Les sociétés intimées font valoir que les relations entre elles et M. B... Y... ne peuvent s'analyser en une relation de travail, faute de lien de subordination ; qu'en conséquence, le conseil de prud'hommes était incompétent pour en connaître. Elles indiquent que M. B... Y... était en réalité dirigeant de fait, disposant des plus larges pouvoirs dans la gestion de la société, comme le montrent diverses attestations produites aux débats.

Elles relèvent que les seuls éléments qui sont produits par M. B... Y... relèvent d'une gestion et d'une administration de la société, exclusives de toute activité salariale ; que M. B... Y... a intégré à l'époque le groupe NOBEL en qualité d'investisseur et non de salarié, qu'au final il n'a pas apporté de capitaux dans la société.
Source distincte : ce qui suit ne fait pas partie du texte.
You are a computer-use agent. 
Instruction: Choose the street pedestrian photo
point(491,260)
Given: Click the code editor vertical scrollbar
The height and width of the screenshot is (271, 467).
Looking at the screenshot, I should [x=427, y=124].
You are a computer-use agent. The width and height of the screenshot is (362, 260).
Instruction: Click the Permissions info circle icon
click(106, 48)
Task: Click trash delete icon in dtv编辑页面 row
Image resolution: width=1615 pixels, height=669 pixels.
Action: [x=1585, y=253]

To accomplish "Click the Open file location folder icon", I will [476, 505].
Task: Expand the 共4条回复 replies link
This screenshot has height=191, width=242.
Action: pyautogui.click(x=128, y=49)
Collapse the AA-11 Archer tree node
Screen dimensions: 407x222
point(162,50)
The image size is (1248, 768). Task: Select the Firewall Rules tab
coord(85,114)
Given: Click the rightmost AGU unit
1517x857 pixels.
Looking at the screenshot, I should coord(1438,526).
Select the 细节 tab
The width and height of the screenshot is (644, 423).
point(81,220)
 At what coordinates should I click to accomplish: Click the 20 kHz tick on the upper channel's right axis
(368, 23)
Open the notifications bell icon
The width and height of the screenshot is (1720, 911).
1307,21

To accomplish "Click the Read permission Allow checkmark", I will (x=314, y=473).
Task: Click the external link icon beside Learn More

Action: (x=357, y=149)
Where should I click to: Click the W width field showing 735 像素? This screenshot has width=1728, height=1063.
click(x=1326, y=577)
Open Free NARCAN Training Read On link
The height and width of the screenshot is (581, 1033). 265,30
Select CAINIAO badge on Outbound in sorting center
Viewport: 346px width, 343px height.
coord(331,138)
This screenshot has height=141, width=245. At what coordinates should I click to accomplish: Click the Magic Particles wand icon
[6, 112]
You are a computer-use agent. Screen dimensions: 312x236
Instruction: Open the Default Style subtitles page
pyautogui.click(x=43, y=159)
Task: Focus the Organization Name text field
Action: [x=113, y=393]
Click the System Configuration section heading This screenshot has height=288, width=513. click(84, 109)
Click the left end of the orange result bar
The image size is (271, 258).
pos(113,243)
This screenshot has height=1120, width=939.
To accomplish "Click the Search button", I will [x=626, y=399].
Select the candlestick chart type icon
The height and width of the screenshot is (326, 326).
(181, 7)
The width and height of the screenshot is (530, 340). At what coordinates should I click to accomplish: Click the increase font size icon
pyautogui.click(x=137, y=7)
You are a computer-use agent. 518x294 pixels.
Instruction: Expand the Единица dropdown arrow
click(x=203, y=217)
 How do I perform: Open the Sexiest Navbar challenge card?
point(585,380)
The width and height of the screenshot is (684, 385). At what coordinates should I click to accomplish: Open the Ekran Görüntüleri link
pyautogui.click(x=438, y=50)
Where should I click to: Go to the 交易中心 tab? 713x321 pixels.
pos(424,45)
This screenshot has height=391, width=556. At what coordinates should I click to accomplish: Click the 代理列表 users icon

Elles ajoutent que M B... Y... ne peut prétendre au paiement d'un rappel de salaire pour la période de décembre 2012 à mai 2013, sur la base d'un salaire au taux horaire de 41,76€ brut, alors qu'aucun salarié de la société fût-il directeur administratif, ne perçoit un salaire aussi élevé de 6.334,72 € par mois ; que ce taux horaire ne correspond à rien alors que le taux horaire d'un auxiliaire ambulancier est de 9,43 € et que ses salaires, calculés sur cette base, lui ont été intégralement payés.

En ce qui concerne les heures supplémentaires réclamées, les sociétés rétorquent que B... Y... n'exerçait pas une véritable activité opérationnelle au sein de la société du fait de sa qualité d'investisseur, qui lui permettait de se présenter dans les locaux en dehors de toute demande par le gérant, le responsable administratif ou le régulateur; qu'en outre il ne pouvait travailler pour les trois sociétés en même temps.

A titre subsidiaire, les sociétés intimées font valoir qu'ayant simplement à assurer des surcharges éventuelles de transports, M B... Y... s'est cru autorisé le 21 mai 2013 à imposer sa présence dans une ambulance, à la place du salarié programmé, ce qui était de nature à nuire à l'organisation de la société et justifie le licenciement pour faute grave. Elles ajoutent qu'en raison de son ancienneté, son indemnisation ne pourrait être effectuée qu'en fonction du préjudice subi lequel n'est pas démontré.

Pour un plus ample exposé des faits, de la procédure, des moyens et prétentions des parties, la cour se réfère expressément aux écritures développées à l'audience.

MOTIFS :

- Sur la compétence de la juridiction prud'homale:

En application de l'article L1411 du code du travail, la juridiction prud'homale est compétente pour régler les différends qui peuvent s'élever à l'occasion d'un contrat de travail entre les employeurs ou leurs représentants et les salariés qu'ils emploient.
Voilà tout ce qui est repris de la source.